▽

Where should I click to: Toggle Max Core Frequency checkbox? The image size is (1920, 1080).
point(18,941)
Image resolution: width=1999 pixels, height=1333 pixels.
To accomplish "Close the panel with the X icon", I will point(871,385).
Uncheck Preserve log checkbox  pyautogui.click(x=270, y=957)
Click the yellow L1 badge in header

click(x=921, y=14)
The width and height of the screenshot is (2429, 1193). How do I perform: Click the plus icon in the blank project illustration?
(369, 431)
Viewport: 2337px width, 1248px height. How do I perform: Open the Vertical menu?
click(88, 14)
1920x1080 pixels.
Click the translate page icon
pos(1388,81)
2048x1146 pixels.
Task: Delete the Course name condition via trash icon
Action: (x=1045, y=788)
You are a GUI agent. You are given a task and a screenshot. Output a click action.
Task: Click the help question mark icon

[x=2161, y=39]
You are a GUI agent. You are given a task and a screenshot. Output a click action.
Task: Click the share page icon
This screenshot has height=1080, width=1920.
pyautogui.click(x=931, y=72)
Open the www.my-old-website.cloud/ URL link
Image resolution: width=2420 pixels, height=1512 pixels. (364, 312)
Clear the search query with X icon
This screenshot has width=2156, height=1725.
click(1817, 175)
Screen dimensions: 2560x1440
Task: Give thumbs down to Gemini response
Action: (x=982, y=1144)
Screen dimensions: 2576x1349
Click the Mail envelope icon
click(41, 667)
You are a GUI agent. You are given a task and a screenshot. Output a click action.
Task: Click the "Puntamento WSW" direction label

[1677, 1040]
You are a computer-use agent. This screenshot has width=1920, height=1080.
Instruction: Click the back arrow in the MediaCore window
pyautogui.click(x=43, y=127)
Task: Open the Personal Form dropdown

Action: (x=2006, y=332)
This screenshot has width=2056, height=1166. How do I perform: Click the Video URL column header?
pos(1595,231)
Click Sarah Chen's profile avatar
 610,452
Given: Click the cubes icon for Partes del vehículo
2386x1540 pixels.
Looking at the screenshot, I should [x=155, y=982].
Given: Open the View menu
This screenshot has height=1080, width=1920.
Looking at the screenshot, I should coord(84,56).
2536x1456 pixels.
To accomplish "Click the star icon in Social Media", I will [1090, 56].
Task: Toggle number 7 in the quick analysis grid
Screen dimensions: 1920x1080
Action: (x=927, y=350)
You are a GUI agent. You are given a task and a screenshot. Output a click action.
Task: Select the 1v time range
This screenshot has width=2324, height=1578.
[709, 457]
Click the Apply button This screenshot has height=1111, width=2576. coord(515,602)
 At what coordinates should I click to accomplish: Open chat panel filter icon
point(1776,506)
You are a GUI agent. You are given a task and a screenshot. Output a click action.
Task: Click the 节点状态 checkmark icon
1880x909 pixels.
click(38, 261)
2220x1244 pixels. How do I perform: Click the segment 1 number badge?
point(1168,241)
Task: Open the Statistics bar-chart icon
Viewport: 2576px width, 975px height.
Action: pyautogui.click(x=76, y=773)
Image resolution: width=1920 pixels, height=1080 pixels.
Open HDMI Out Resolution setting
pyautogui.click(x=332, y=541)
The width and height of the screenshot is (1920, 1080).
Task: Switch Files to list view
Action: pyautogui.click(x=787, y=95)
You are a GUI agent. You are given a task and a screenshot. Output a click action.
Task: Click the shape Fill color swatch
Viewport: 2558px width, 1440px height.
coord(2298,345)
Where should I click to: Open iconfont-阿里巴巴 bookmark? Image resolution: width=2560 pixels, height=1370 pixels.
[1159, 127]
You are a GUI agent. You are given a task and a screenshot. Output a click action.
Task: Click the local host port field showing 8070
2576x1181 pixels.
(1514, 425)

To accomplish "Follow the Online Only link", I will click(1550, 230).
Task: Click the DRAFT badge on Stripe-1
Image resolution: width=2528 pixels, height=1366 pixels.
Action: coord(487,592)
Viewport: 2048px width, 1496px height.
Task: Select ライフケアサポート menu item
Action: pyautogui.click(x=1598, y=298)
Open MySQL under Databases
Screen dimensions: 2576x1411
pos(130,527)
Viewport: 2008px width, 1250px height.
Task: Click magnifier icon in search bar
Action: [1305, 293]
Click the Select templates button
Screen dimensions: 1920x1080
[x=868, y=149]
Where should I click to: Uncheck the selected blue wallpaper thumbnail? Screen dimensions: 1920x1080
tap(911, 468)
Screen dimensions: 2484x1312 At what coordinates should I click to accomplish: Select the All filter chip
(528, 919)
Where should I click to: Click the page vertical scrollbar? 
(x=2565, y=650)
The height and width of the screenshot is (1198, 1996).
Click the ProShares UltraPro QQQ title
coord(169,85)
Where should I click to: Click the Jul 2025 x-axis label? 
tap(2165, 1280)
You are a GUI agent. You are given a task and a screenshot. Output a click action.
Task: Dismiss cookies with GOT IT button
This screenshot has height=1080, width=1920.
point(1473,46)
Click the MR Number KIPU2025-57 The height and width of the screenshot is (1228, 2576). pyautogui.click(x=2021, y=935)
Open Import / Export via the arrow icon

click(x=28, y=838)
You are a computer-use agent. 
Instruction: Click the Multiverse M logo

△

### PROBLEM DESCRIPTION:
How many of the lines above include the string "computer"? Only the number should be written.

### RESULT OF THE TASK:
2